The bill would change how benefits are calculated by indexing cost of living adjustments (COLA) for individuals who earn less than $85,000 and joint filers who earn less than $175,000 to the chained consumer price index (CPI), which allows for a slower growth of benefits. Those earned above these income thresholds wouldn’t see an adjustment.

The Social Security Reform Act also offered other reforms, such as allowing Americans to receive benefits while they’re working without a penalty, a gradual elimination of the tax on benefits for those who earn an income after retirement, and a cap on the benefits that survivors of high-income earners can receive.

In a December letter to Rep. Johnson, Social Security’s Chief Actuary wrote, "For the 75-year (long-range) period as a whole, the current-law unfunded obligation of $11.4 trillion is replaced by a positive trust fund reserve of $0.6 trillion in present value assuming enactment of the proposal." While the Social Security Reform Act reduced revenues by $2 trillion, it decreased costs by $13.9 trillion, creating a $600 billion surplus for the Social Security trust funds.

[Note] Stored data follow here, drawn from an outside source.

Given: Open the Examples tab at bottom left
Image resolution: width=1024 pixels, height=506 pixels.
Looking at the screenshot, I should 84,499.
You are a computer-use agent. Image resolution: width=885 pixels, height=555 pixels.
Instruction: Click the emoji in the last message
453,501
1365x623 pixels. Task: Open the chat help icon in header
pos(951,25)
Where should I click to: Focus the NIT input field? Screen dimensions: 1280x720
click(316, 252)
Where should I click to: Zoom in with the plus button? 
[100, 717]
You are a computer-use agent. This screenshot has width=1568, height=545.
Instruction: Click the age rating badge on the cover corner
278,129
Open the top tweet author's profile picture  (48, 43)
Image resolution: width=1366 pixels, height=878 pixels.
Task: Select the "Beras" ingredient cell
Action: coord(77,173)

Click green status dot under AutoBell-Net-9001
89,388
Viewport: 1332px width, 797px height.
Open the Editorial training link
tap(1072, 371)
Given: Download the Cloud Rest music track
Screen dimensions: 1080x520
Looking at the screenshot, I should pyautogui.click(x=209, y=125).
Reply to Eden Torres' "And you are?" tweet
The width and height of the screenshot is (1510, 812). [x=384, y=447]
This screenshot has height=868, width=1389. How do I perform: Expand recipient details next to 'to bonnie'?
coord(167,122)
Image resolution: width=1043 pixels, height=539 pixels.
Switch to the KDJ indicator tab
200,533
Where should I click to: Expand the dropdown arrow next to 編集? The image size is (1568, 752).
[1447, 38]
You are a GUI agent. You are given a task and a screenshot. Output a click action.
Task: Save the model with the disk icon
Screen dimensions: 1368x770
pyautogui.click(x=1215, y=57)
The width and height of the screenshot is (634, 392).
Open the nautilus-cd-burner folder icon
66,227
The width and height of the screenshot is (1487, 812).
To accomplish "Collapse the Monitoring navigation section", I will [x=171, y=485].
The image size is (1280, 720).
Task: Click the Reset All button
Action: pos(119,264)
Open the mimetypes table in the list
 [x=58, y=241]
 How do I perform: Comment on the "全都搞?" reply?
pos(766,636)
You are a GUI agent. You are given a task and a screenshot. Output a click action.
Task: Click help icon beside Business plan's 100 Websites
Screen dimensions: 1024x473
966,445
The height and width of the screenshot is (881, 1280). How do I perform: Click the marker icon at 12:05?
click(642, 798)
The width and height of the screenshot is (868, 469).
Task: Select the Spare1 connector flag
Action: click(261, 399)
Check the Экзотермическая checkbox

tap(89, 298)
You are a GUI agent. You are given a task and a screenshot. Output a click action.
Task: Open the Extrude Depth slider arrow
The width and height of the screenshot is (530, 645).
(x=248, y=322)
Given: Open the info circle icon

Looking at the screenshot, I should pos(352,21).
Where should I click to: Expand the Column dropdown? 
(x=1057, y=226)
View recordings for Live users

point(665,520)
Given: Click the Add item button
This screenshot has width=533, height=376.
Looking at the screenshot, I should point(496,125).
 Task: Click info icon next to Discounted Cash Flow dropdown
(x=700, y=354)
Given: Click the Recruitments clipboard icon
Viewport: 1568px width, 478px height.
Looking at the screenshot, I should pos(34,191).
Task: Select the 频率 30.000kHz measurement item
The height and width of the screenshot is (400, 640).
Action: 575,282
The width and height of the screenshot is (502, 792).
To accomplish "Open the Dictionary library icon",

Should the Social Security Reform Act be reintroduced in the 115th Congress, Democrats and some Republicans would be an obstacle to movement on the bill. In March 2005, the last time there was a serious discussion of reforming the New Deal-era program, congressional Democrats protested at a statute of President Frankin D. Roosevelt, who signed the Social Security Act into law in 1935, and vowed to fight a plan put forward by President George W. Bush.

If that stubborn opposition remains, and it certainly does, given that some Democrats actually want to expand the program, Social Security will go bankrupt sooner rather than later.